What is Bloom’s Taxonomy of Educational Objectives?

This is a detailed guide to help draw out instructional goals created by Benjamin Bloom and his collaborators Edward Furst, Max Englehart, David Krathwohl, and Walter Hill. It includes a list of objectives that are educational. These objectives are organized in a hierarchical order of skills in different domains to help teachers teach, and their students learn efficiently. Each of these domains is further subdivided to indicate different levels of learning. As each domain is hierarchical, the students need to move through them one step at a time. In other words, they can’t jump to a new level without completing the preceding one. This is a significant feature of Bloom’s Taxonomy.

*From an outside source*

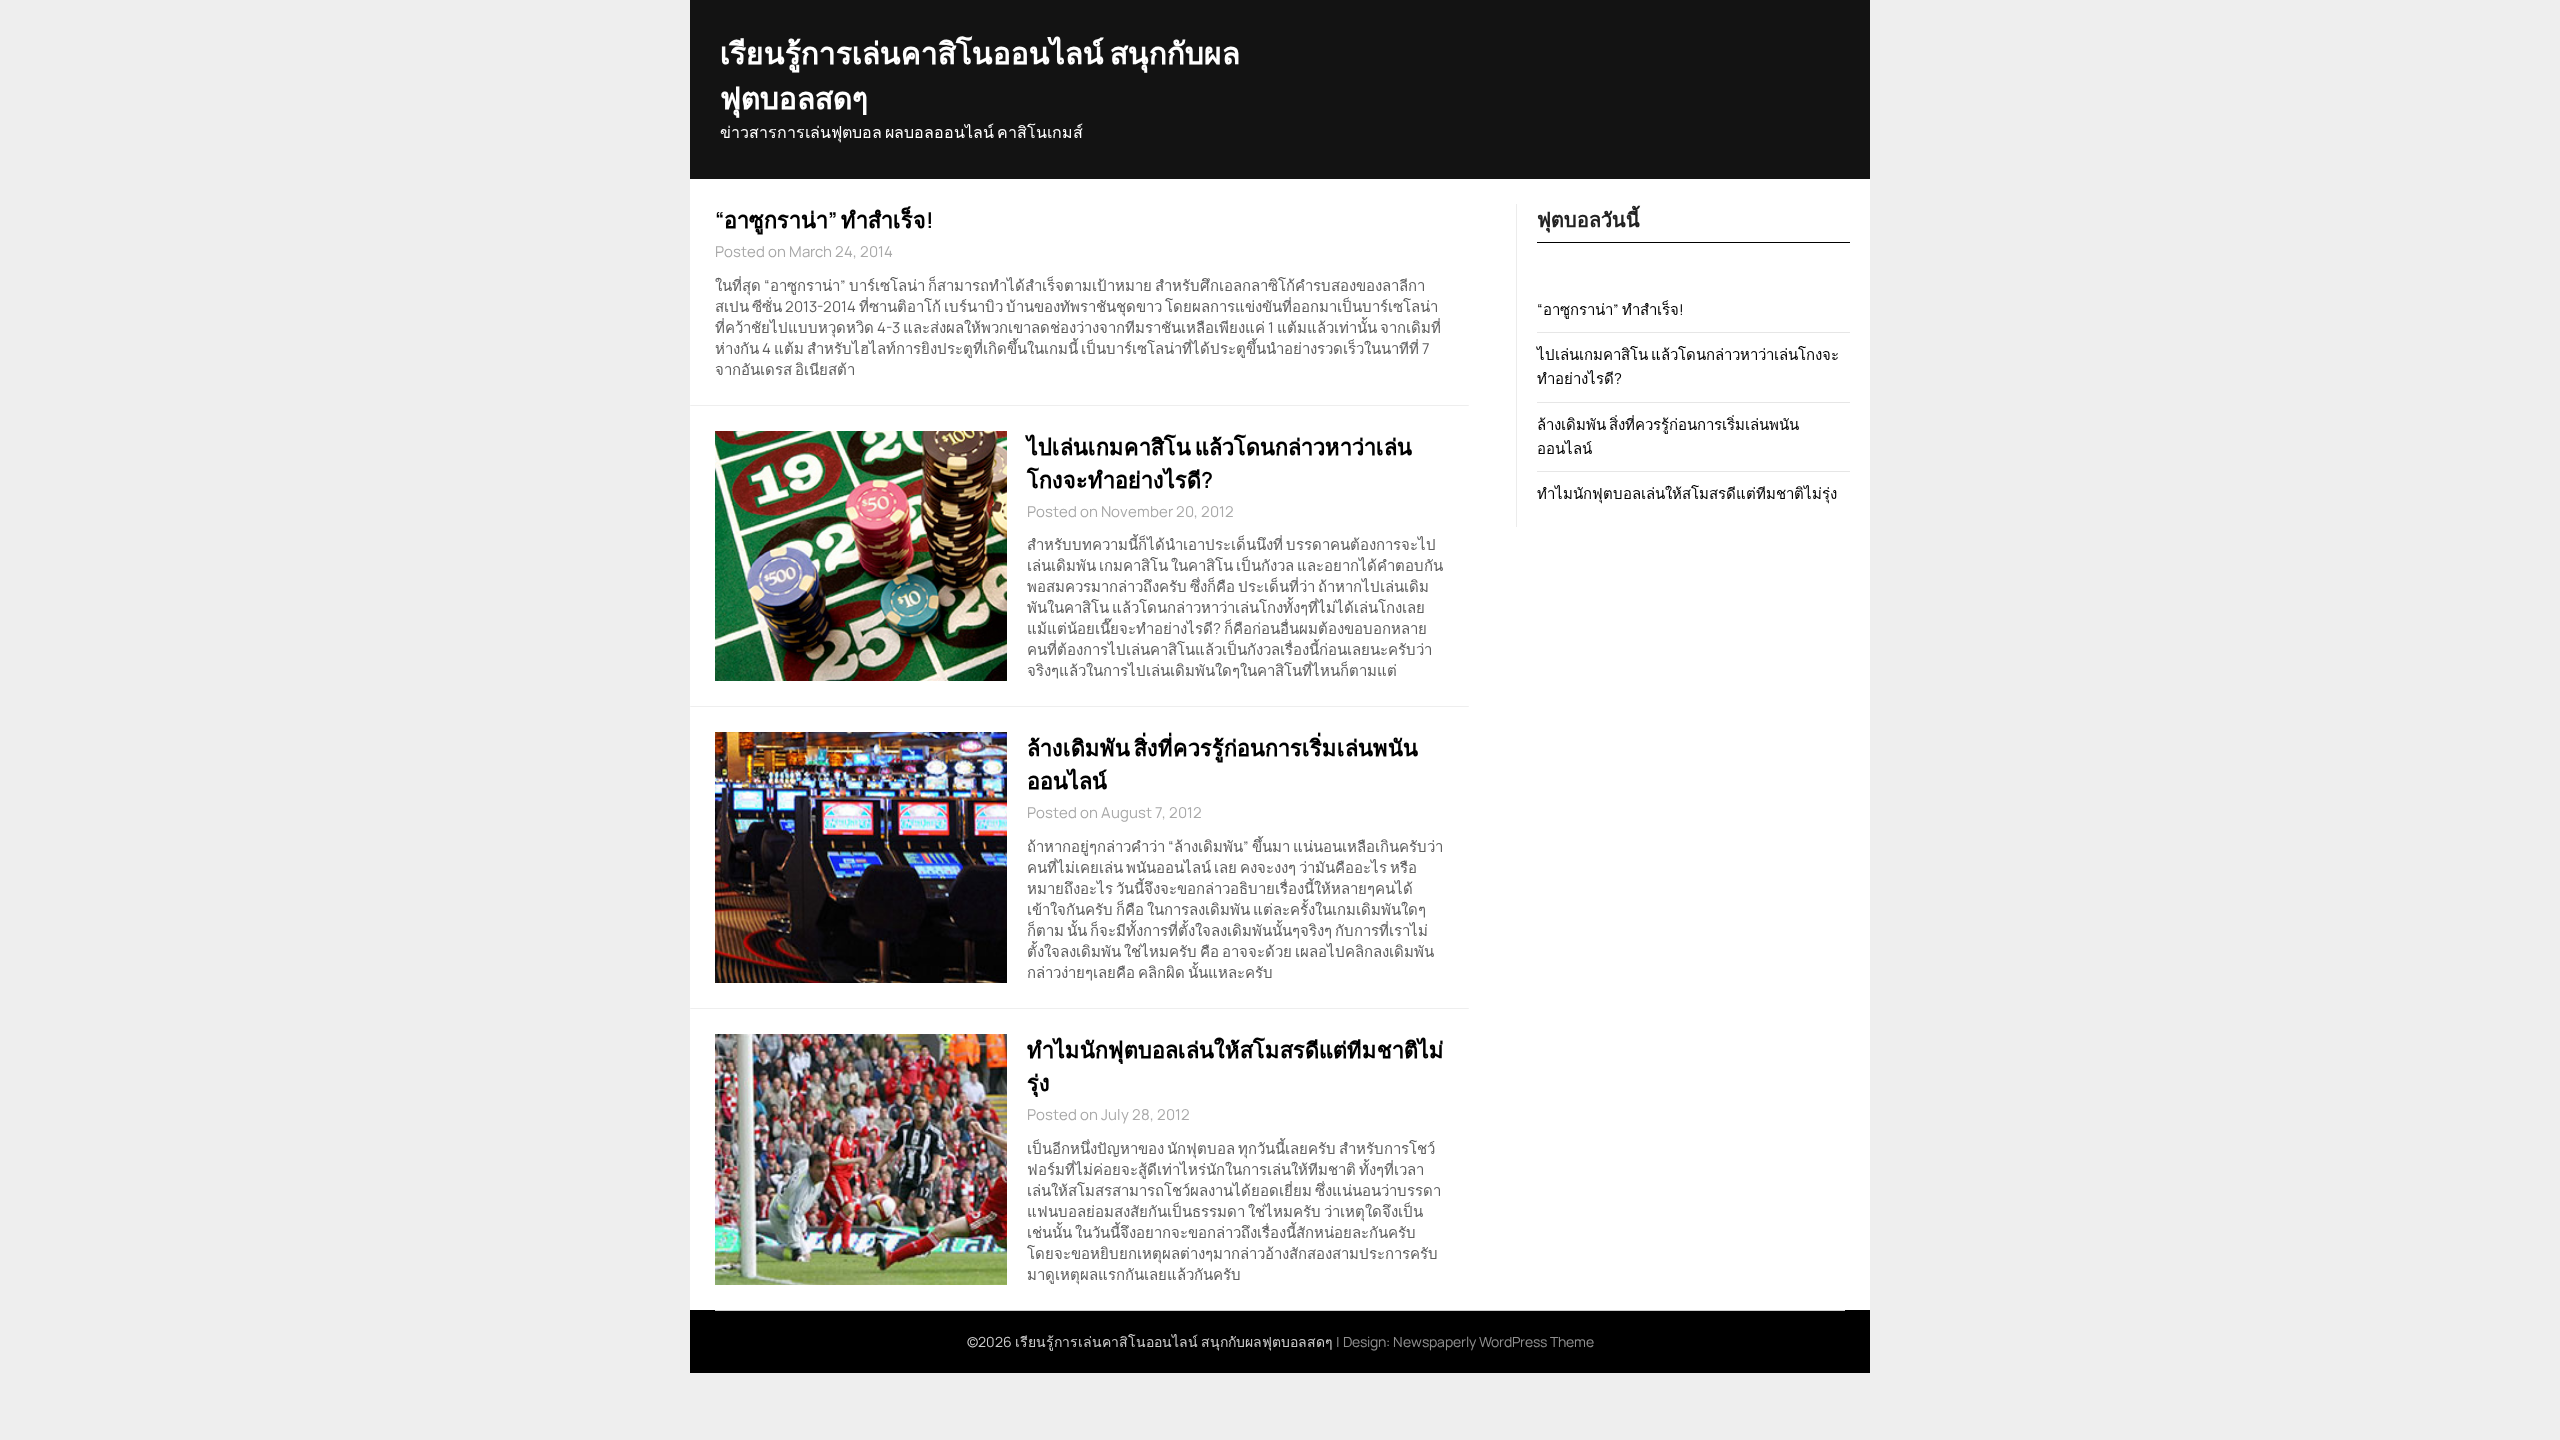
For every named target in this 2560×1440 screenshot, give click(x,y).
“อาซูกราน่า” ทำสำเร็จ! (824, 220)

Interestingly, Bloom’s Taxonomy can help all kinds of learners and tries to meet an enormous compilation of learning requirements. The framework consists of six chief categories:

  •         Knowledge: It involves the teachers trying to determine if the students can recognize and recall information.
  •         Comprehension: At this stage, the teacher wants the students to be capable of arranging or, in some way, organizing information.
  •         Application: Here, the teacher starts using abstractions to explain particular situations or ideas.
  •         Analysis: This level is where the teacher starts to scrutinize elements and the relationships between elements or the functional organizational principles that act as a firm basis for or provide support to an idea.
  •         Synthesis: This stage is where the teacher starts helping students put conceptual parts or elements together to develop abstract relationships or some new plan of operation.
  •         Evaluation: This level is where the teacher helps students comprehend the intricacy of ideas so that they can identify how facts and concepts are either consistent rationally or developed illogically.

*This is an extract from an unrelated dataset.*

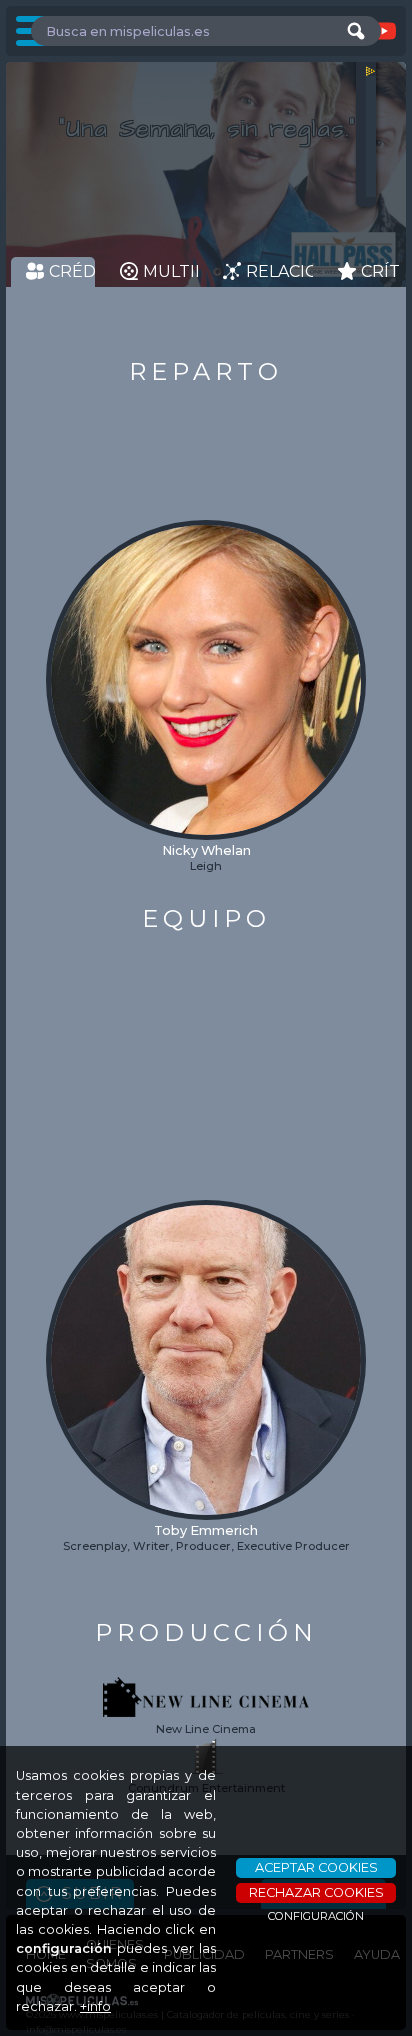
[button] (62, 643)
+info (95, 2006)
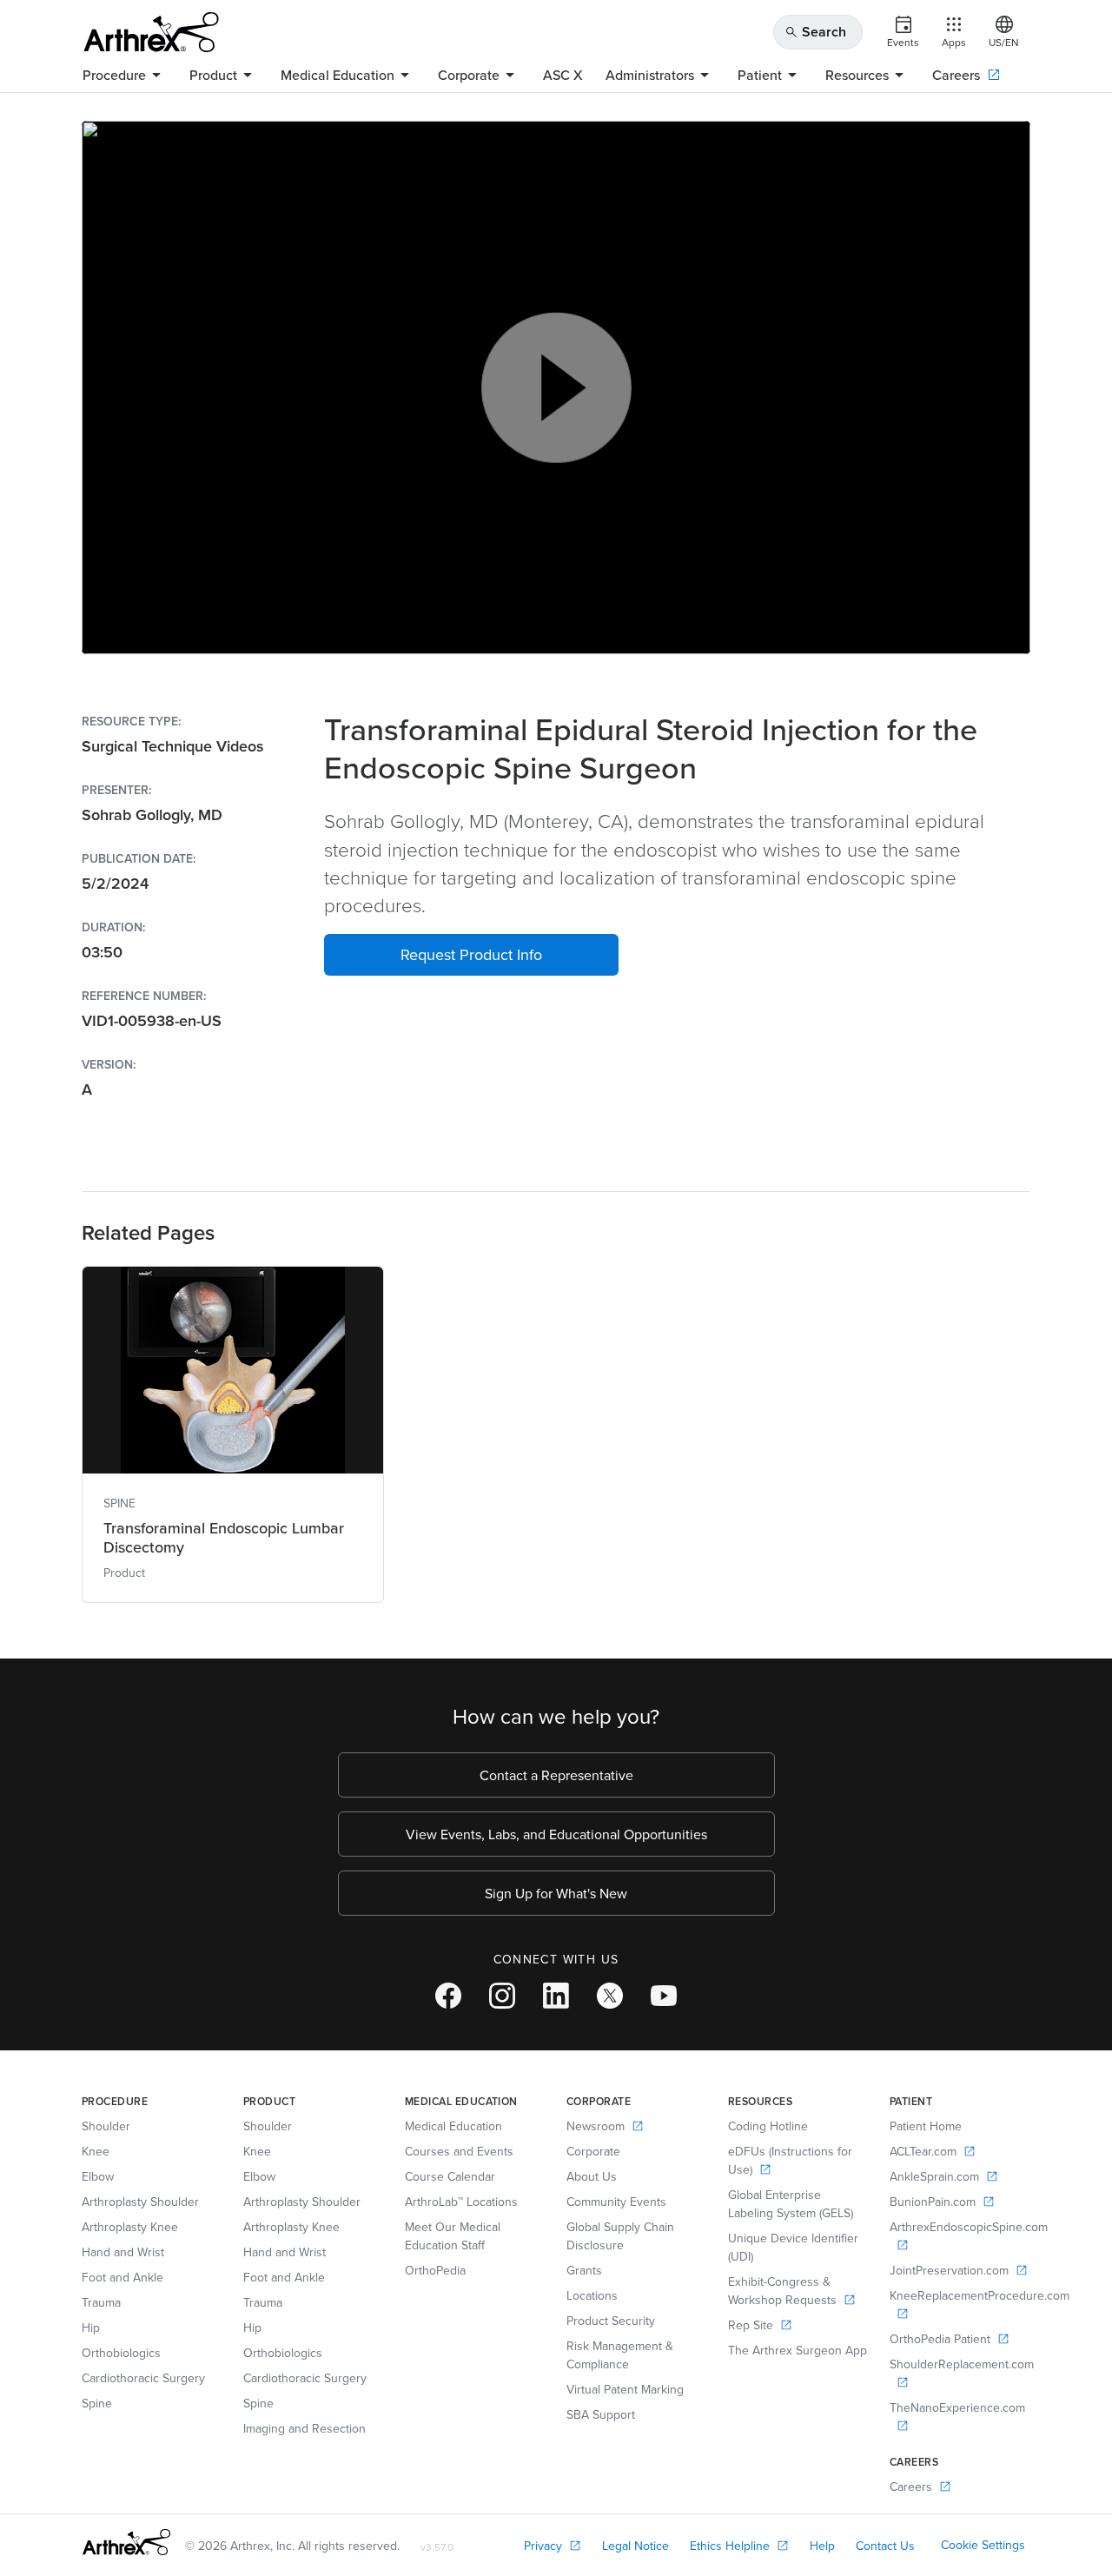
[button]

While each category has subcategories, all positioned along a continuum from concrete to abstract and simple to complex, Bloom’s Taxonomy is commonly remembered as stated by the six chief categories.

Bloom’s Taxonomy is a suitable way to explain the degree to which teachers want their students to comprehend and use concepts, display specific skills, and have their attitudes, values, and interests affected. It’s crucial for teachers to decide the levels of student expertise they expect their students to accomplish because this will determine which classroom evaluation techniques are most suitable for the course. 

Though the most common type of classroom assessment that introductory college courses use are multiple-choice tests, which could be pretty adequate for evaluating knowledge and comprehension, they often fall short when assessing students’ knowledge at the advanced levels of synthesis and evaluation. This is where Bloom’s Taxonomy can help. From letting teachers organize and gather information in a methodical manner, setting up a series of goals that students can aspire to accomplish, and creating a range of uniform and personalized assignments and assessments, it can help in all these and much more.

Bloom’s Taxonomy can even be employed iteratively to state and refine course goals at first. Then, teachers can finally use it to classify which classroom evaluation techniques are most suitable for measuring these goals.